_Exercise set:_
#1 In the report on the Los Angeles police attack on the pro-immigrant demonstration, why did the police begin by removing protesters from the streets? Answer in one to three sentences.
#2 Turn the paragraph beginning "Things didn't actually get out of hand" in the report on the Los Angeles police attack into a short list that keeps its main facts.

_Article:_

◆ ◆ ◆

Police riot in Los Angeles against peaceful pro-immigrant demonstration

2 comments

[Full coverage, including reports, pics and videos at la.indymedia.org]

Los Angeles--This afternoon the Los Angeles Police Department attacked a peaceful pro-immigrant Mayday demonstration at MacArthur Park near downtown L.A. The cops, which numbered hundreds by the time of the final attack, started by violently removing protesters from the streets to make a display of force. Two hours later, they called a SWAT team and moved into the park firing tear gas and rubber bullets to the family crowd, which included small children and elders.

Many peaceful protesters were tear gassed, beaten and hit with rubber bullets.


report from la.indymedia.org

LAPD attack thousands of peaceful protestors at Immigrant Rights Rally!
by Ernesto Arce Tuesday, May. 01, 2007 at 11:03 PM
earce at kpfk dot org

Immigrant Rights rally at McCarthur Park near downtown LA turns ugly as an LAPD SWAT team attack peaceful protestors gathered for an immigrant rights rally.
I'm literally still catching my breath after running a good couple of miles from the LAPD officers who plunged into an immigrant right's rally in a heavily Latino neighborhood.

Earlier, at least 7 to 10,000 protestors congregated at MaCarthur Park just west of downtown LA. It was a peaceful, and- as National Lawyer's Guild legal observer stated- "uneventful" march.

Things didn't actually get out of hand until a police motorcade forced their way into a large circle of people who were watching aztec danzantes near the southeast corner of the park on Alvarado. A squad of cops on bike followed. They were then followed by riot cops on foot.

On the opposite end of the park, several hundred yards away, another large scuffle broke out involving dozens of activists. That quickly escalated as dozens of cops in riot gear filled the intersection. Then, suddenly, they retreated.

I guess you can say it was the calm before the storm.

Less than an hour later, after leaving the main stage area, I noticed people running to the southeast corner of the park where there was a whole lot of commotion.

Without warning, cops descended into a park full of families, homeless and handicapped individuals and street cart vendors. They were merciless.

◆ ◆ ◆

[Data records]
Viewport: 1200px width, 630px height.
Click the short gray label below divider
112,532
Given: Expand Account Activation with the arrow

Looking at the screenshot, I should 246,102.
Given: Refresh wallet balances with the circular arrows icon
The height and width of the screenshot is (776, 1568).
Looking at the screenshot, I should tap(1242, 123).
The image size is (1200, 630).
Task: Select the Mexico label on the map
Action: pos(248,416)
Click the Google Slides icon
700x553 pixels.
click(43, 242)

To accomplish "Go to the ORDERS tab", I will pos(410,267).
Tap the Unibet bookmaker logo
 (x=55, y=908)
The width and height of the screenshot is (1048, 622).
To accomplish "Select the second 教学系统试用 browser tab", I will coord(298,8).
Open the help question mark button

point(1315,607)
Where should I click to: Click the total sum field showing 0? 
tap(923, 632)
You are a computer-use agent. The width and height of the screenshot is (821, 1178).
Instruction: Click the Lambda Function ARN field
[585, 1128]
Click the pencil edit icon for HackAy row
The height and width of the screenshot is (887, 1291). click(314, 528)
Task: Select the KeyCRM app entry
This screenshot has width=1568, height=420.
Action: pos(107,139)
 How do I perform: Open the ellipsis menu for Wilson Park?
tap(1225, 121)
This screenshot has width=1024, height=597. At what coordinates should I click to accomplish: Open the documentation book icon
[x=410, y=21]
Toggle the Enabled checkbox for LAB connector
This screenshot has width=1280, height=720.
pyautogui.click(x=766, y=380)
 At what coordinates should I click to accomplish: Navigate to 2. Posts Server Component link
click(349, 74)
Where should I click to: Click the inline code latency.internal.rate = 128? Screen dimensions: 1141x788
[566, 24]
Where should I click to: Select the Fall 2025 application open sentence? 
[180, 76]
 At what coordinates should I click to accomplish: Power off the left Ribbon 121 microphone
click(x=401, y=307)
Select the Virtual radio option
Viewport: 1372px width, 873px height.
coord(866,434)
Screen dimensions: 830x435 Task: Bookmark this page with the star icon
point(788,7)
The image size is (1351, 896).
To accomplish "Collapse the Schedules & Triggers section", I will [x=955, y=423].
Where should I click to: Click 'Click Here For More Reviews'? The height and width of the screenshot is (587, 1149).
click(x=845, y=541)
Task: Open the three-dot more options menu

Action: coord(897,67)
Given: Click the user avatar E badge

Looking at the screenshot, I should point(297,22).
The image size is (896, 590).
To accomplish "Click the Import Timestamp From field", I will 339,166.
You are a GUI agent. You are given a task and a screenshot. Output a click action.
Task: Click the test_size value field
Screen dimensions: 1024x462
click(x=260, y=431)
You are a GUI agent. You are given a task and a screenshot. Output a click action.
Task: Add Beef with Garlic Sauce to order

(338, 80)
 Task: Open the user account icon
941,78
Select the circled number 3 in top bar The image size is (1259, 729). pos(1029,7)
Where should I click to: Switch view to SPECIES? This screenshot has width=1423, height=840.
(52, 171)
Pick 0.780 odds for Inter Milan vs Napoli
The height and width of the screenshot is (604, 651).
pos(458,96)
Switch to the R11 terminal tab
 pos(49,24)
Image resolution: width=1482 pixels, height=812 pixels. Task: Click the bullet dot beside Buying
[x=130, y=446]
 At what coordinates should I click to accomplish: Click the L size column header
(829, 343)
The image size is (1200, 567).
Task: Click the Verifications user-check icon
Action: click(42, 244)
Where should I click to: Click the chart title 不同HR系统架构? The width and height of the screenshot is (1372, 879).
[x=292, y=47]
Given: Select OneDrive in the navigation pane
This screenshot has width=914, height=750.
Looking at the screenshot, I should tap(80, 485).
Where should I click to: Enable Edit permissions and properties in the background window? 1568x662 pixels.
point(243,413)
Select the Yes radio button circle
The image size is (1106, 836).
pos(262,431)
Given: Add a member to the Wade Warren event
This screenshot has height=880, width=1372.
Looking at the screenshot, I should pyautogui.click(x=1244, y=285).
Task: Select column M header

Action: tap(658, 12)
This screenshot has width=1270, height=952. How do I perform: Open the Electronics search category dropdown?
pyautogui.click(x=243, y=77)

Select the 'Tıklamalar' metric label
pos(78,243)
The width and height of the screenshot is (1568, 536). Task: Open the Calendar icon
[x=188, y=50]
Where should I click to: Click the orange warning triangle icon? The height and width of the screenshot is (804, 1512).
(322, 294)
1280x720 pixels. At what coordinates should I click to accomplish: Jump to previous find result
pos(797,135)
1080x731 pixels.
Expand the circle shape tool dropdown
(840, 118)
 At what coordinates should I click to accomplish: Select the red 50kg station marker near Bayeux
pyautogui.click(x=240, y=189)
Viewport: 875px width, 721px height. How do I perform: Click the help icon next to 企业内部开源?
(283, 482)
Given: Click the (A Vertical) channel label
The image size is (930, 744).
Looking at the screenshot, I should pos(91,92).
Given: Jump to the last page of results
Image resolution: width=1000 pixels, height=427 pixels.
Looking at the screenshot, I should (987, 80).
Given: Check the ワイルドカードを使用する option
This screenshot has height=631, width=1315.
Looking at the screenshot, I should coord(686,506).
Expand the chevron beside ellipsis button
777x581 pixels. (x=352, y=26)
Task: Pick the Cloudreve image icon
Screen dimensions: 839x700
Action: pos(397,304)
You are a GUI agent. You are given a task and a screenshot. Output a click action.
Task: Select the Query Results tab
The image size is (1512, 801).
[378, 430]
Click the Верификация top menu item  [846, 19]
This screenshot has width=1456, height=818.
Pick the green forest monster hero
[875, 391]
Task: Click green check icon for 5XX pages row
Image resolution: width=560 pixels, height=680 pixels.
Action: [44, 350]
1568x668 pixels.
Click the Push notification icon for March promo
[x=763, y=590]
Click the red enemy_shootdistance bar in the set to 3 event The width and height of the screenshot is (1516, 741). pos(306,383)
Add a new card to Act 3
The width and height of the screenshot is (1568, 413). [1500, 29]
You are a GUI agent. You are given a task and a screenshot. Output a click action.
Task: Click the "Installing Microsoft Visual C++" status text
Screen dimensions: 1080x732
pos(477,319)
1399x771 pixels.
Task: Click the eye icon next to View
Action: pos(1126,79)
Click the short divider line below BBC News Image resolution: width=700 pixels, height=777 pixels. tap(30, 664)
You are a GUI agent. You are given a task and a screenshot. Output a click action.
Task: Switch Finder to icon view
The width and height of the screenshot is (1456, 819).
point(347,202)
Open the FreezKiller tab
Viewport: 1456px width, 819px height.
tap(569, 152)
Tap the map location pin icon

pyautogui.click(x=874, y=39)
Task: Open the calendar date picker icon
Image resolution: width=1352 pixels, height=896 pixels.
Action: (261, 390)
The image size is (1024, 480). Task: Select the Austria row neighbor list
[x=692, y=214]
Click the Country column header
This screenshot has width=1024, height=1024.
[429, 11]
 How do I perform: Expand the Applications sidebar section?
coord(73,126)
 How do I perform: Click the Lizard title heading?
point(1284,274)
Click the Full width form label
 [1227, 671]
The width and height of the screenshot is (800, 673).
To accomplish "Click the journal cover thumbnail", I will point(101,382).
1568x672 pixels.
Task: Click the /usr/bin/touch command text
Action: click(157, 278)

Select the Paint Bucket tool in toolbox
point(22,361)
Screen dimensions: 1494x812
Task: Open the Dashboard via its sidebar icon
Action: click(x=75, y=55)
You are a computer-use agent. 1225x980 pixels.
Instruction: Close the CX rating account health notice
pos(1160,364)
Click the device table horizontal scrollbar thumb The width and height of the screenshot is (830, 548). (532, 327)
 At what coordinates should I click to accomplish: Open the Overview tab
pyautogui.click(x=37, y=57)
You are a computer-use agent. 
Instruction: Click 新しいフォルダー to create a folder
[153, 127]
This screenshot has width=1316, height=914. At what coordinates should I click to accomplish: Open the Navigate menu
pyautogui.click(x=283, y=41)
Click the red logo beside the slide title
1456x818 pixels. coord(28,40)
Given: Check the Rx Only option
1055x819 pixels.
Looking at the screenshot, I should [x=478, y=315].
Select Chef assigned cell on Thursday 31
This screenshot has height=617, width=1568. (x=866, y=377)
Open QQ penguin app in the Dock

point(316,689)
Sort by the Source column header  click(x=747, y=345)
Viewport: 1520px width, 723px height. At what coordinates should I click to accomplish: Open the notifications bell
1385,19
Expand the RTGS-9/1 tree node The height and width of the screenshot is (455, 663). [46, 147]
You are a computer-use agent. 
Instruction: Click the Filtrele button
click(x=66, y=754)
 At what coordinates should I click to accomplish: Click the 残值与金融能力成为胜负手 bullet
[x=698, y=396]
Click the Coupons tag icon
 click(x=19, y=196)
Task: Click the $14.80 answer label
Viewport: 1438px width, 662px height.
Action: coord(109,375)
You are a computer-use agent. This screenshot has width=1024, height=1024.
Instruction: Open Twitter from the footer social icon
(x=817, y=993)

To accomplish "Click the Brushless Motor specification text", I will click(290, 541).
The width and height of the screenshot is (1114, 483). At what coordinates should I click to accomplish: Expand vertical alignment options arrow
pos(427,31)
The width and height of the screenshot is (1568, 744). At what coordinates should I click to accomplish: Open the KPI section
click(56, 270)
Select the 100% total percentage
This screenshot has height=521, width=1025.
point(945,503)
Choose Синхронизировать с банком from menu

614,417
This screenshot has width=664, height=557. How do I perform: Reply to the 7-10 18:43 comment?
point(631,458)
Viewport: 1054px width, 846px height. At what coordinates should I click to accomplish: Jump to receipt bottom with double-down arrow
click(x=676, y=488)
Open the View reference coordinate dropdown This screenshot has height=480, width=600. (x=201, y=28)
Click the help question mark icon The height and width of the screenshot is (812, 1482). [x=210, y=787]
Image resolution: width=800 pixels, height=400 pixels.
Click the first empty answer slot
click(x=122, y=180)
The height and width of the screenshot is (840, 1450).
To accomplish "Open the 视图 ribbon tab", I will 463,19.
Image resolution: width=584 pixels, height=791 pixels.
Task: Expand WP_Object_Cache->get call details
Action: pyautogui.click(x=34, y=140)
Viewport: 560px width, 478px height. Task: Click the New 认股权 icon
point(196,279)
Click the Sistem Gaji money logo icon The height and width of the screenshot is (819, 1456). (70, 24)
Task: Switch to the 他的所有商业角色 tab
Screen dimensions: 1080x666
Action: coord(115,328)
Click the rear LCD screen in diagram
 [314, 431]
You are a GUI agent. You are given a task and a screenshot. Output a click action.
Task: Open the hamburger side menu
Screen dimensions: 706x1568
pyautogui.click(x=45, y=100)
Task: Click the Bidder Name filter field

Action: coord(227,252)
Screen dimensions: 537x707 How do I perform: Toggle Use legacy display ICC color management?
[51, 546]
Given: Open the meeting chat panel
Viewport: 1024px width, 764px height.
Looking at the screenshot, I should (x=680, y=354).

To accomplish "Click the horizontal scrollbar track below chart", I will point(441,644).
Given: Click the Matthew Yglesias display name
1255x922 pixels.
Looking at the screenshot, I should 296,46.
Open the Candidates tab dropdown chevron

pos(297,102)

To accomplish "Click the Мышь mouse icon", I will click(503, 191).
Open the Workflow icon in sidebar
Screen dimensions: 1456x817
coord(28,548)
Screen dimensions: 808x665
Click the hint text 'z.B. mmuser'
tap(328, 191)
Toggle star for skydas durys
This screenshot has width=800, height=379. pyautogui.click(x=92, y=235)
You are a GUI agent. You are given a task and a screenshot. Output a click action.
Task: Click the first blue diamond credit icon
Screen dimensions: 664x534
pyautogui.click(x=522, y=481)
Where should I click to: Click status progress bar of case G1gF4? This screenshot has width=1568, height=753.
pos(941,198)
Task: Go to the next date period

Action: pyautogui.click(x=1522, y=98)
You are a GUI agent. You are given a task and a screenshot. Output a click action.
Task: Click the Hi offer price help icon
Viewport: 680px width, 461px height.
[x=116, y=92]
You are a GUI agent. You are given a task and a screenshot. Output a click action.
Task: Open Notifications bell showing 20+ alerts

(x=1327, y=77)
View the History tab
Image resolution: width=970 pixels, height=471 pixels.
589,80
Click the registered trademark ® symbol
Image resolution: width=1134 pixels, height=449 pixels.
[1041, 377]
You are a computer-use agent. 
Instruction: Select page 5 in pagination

◆ ◆ ◆

_Answers to each task:_
#1 The police violently removed protesters from the streets to make a display of force. This came two hours before they called in a SWAT team and moved into the park.

#2
- Things got out of hand only when a police motorcade forced its way into a large circle of people.
- The crowd was watching Aztec danzantes near the southeast corner of the park on Alvarado.
- A squad of cops on bikes followed the motorcade.
- Riot cops on foot came after the bike squad.